» Rows:
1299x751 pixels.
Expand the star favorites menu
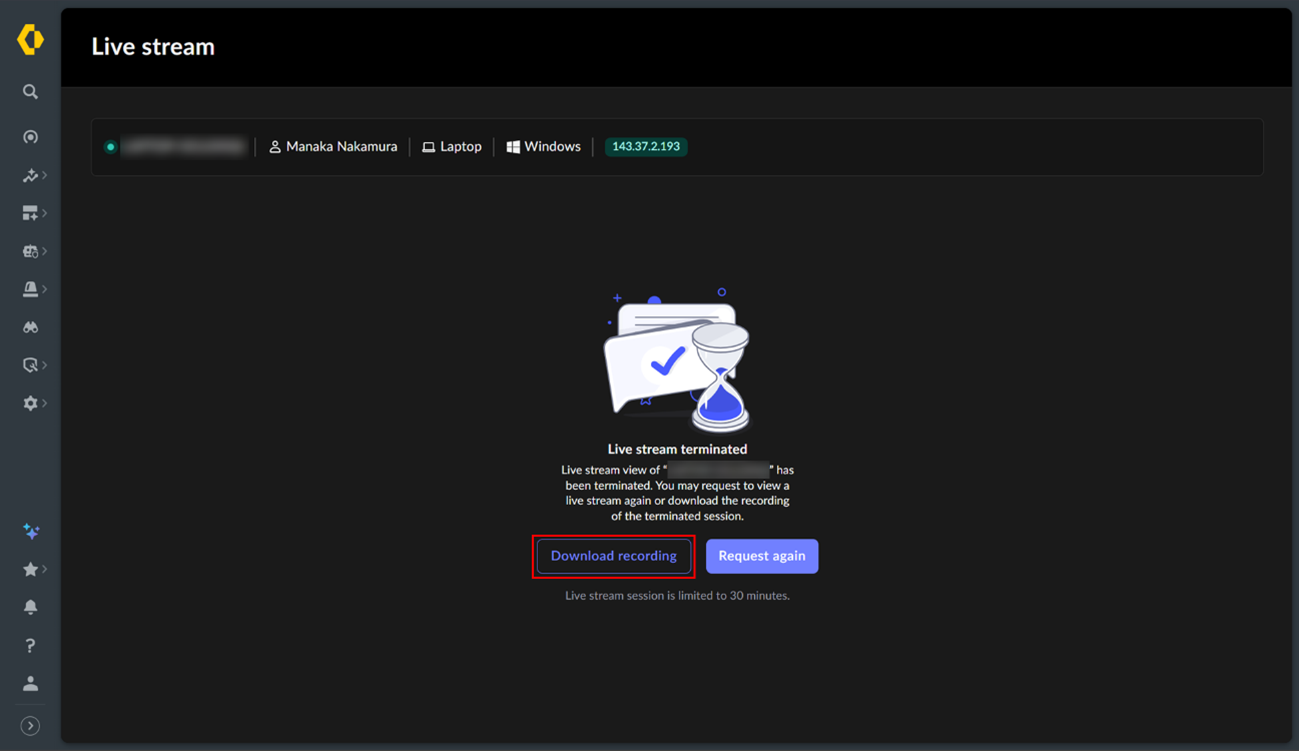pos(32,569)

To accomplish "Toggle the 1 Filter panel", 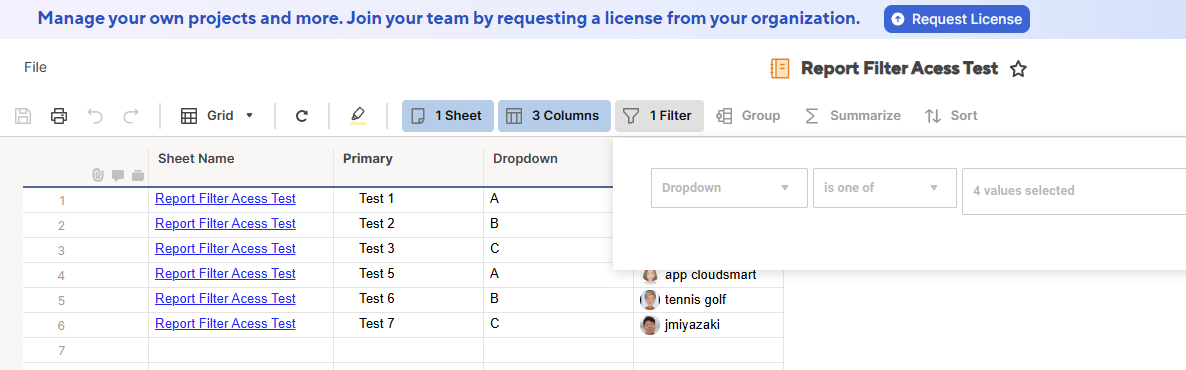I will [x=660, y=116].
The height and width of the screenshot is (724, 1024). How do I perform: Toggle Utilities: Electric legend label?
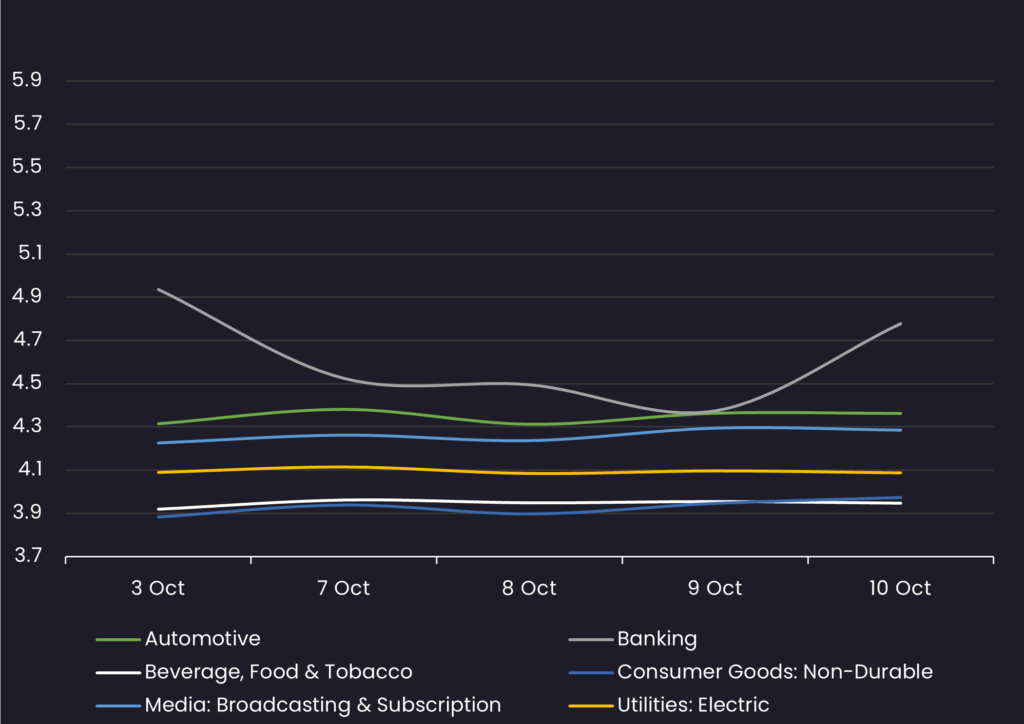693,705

» What the task requires: Can you give the material again from the line containing "The height and" through the end of the material, both ends included, with "legend label" swapped for "legend caption" and nothing else changed? Leave the pictures out of your answer.

» Complete output:
The height and width of the screenshot is (724, 1024). How do I perform: Toggle Utilities: Electric legend caption?
693,705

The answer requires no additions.